_Work request_
What is printed must match, line for line, the records from their first line through the line containing "Task: Open the 배송 section in the right panel", with pictures left out.

Saved entries
►

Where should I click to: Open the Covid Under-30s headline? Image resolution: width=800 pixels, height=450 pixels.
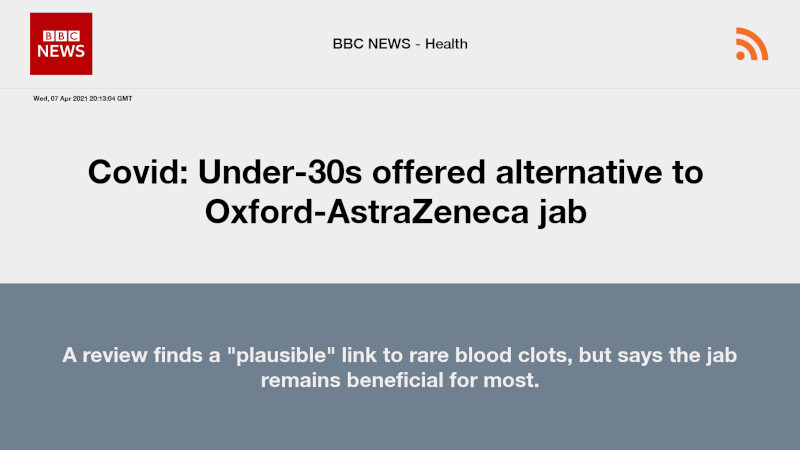click(x=395, y=191)
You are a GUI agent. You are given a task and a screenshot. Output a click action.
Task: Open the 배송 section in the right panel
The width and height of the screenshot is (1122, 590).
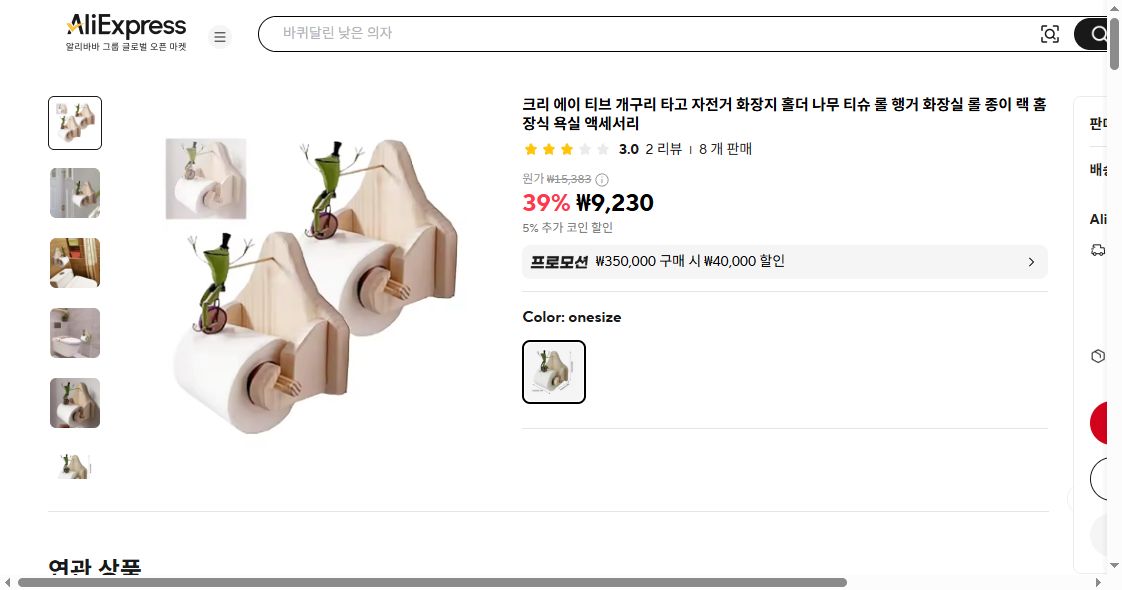click(x=1098, y=170)
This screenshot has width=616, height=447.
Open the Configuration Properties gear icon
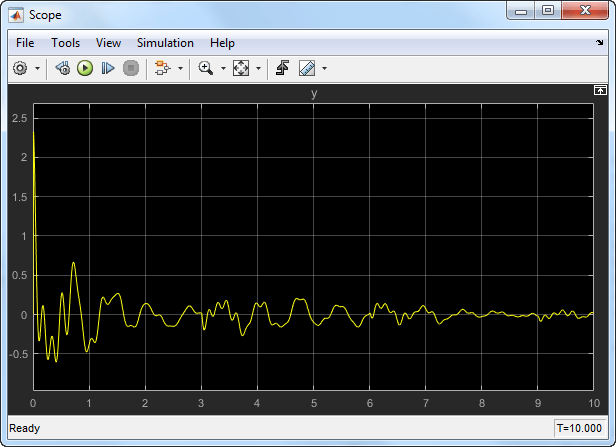[x=20, y=68]

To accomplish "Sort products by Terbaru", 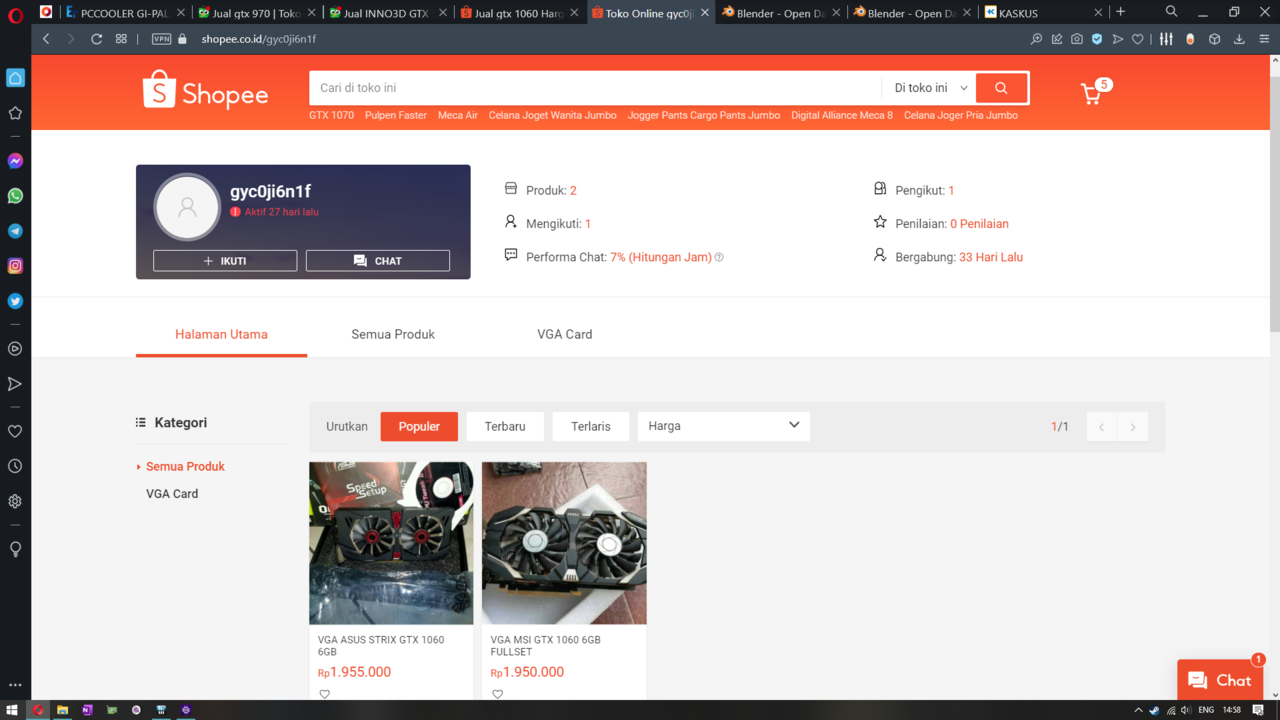I will point(505,426).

◄

_Solution below_
Where should I click to: Open the Covid Under-30s headline? Image resolution: width=800 pixels, height=450 pixels.
click(x=395, y=191)
You are a GUI agent. You are given a task and a screenshot. Output a click action.
Task: Open the 배송 section in the right panel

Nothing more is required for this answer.